Y este año, en 2022, inmersos en un mundo lleno de tragedias,
invasiones, pandemias y demás inflaciones vitales, decidí vestirme de nuevo de
cofrade. Como si el tiempo no hubiese pasado, como si mis dudas y mis
reflexiones siguiesen en mi cabeza, intactas.

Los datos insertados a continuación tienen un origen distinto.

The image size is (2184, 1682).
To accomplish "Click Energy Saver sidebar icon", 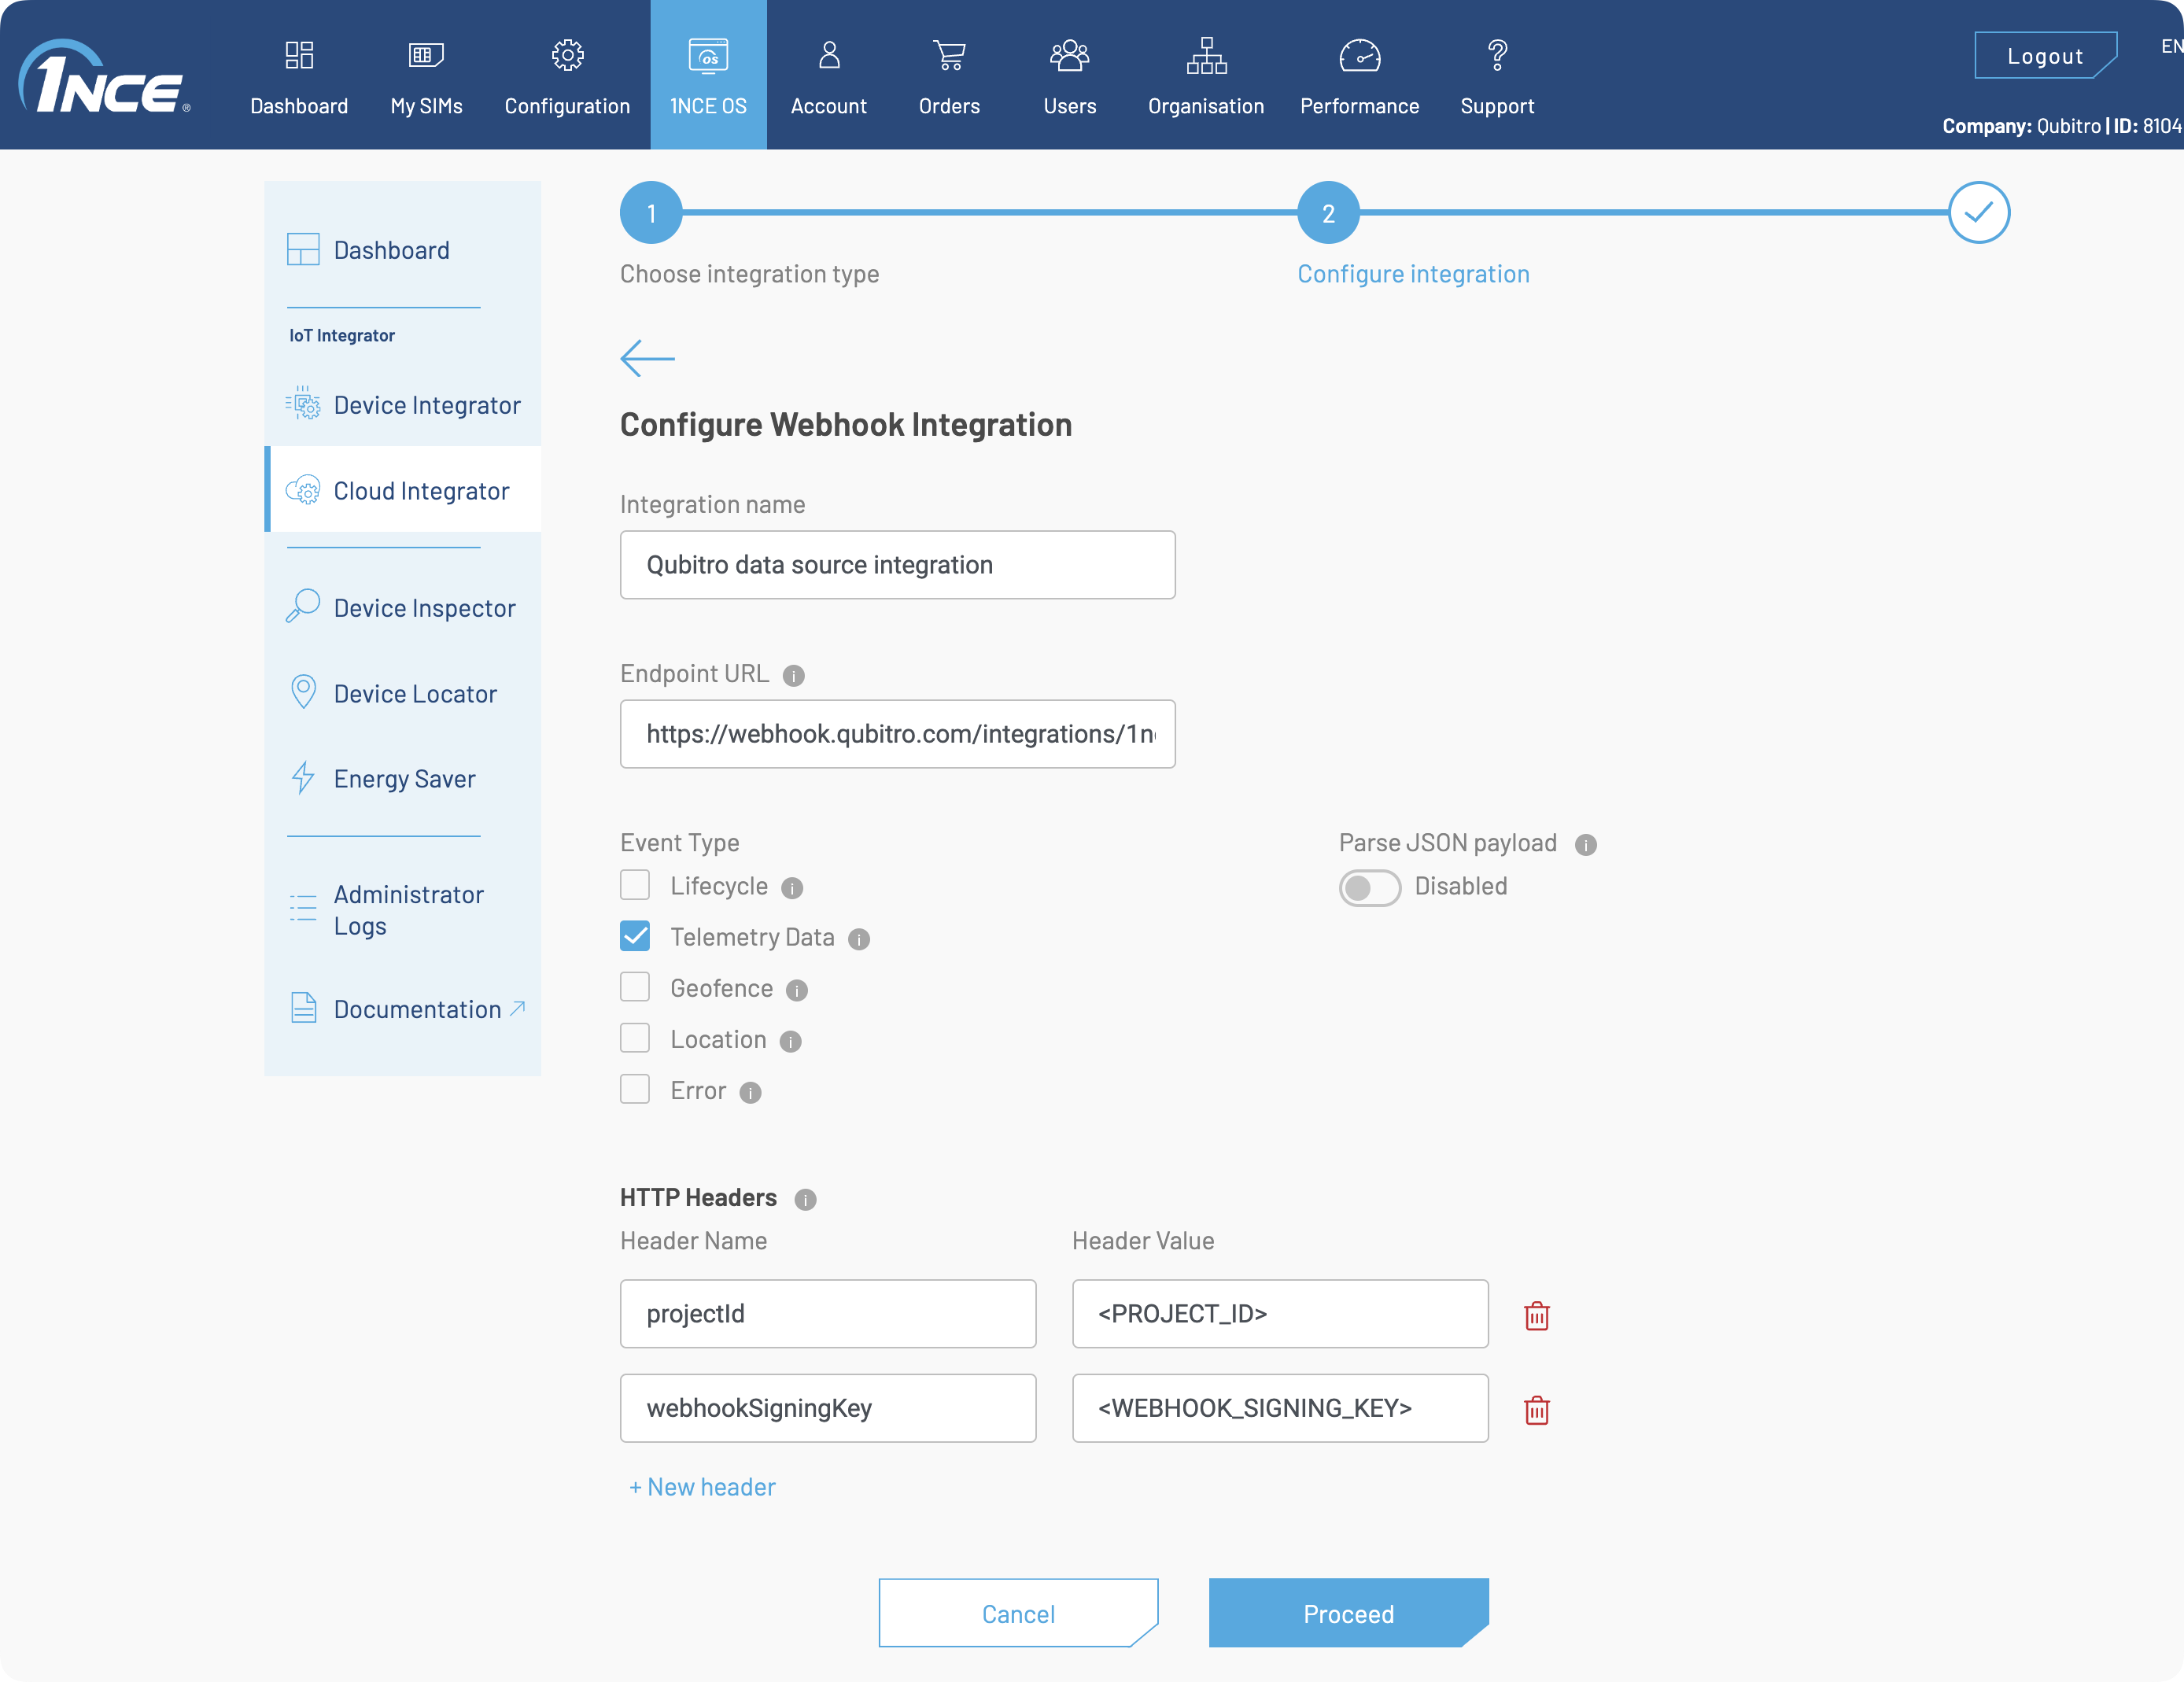I will pyautogui.click(x=302, y=777).
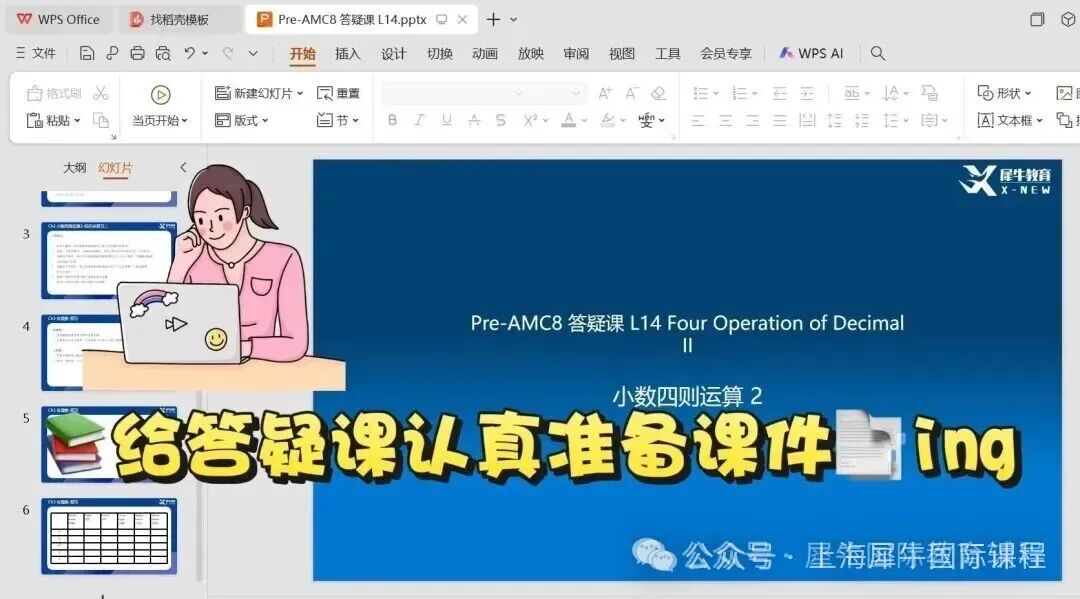Open WPS AI assistant
1080x599 pixels.
coord(811,53)
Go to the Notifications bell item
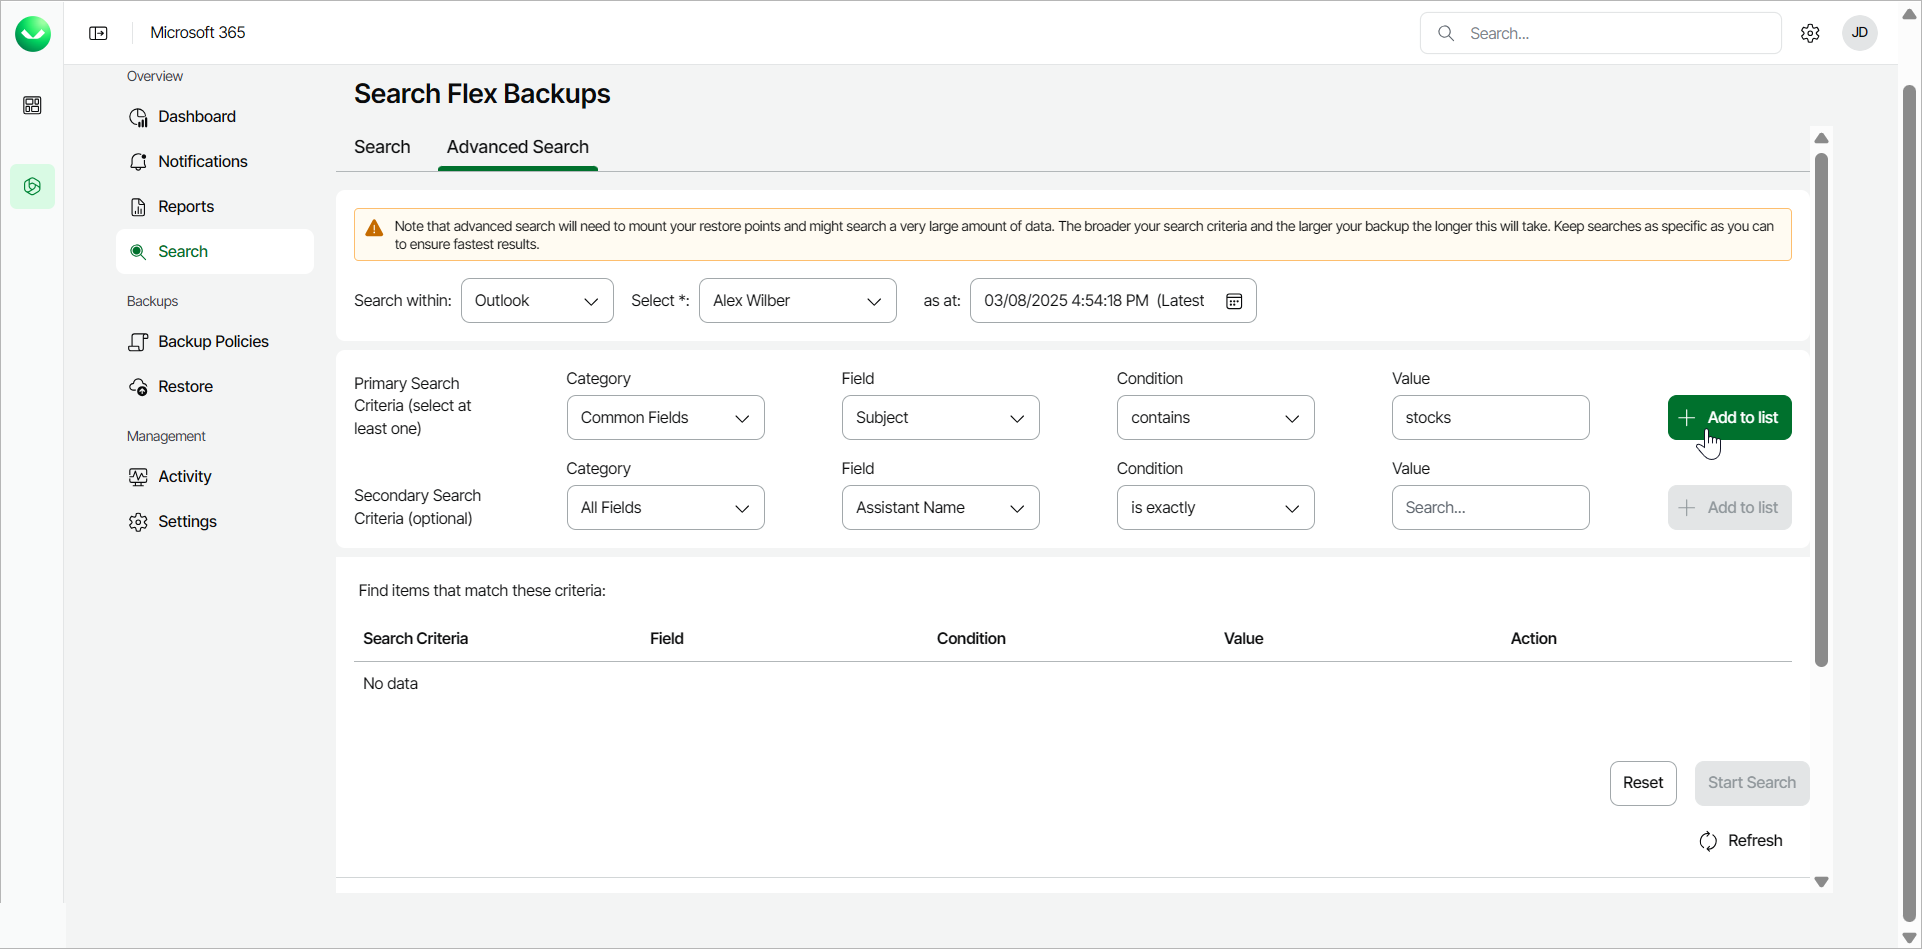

La noche de Viernes Santo siempre fue silenciosa en
Belchite. Los participantes, centenares, respetan ese silencio ubicuo que ayuda
a la introspección, a la búsqueda del Dios en el que creen tantos creyentes y
que, sin embargo, yo nunca encuentro. Una hora y media larga procesionando en
silencio, con mi hermana siguiéndome, vestida igual que yo, como cuando lo
hacíamos de jóvenes. Faltaba nuestro padre, ahora en su reducto de memoria
efímera, y de articulaciones artrósicas que, estoy seguro, nos acompañó en
espíritu. Siempre me he preguntado por qué la Cofradía del Rosario tiene tantos
componentes. Es, como decía antes, la más numerosa. La más vital, quizá.
Difícil de saber.
Lo que sí resultó estimulante fue comprobar que la fe de un
pueblo, o quizá, simplemente la tradición cultural teñida de esa fe, sigue tan
viva como siempre. Más quizá después de dos años pandémicos encerrados en
nuestras casas. Y que la tradición se mantiene y perdura en las nuevas
generaciones. Que no es algo baladí ni anticuado. Que respira vida, respira
silencio, respira una búsqueda de la fé impertérrita y tal vez fructífera.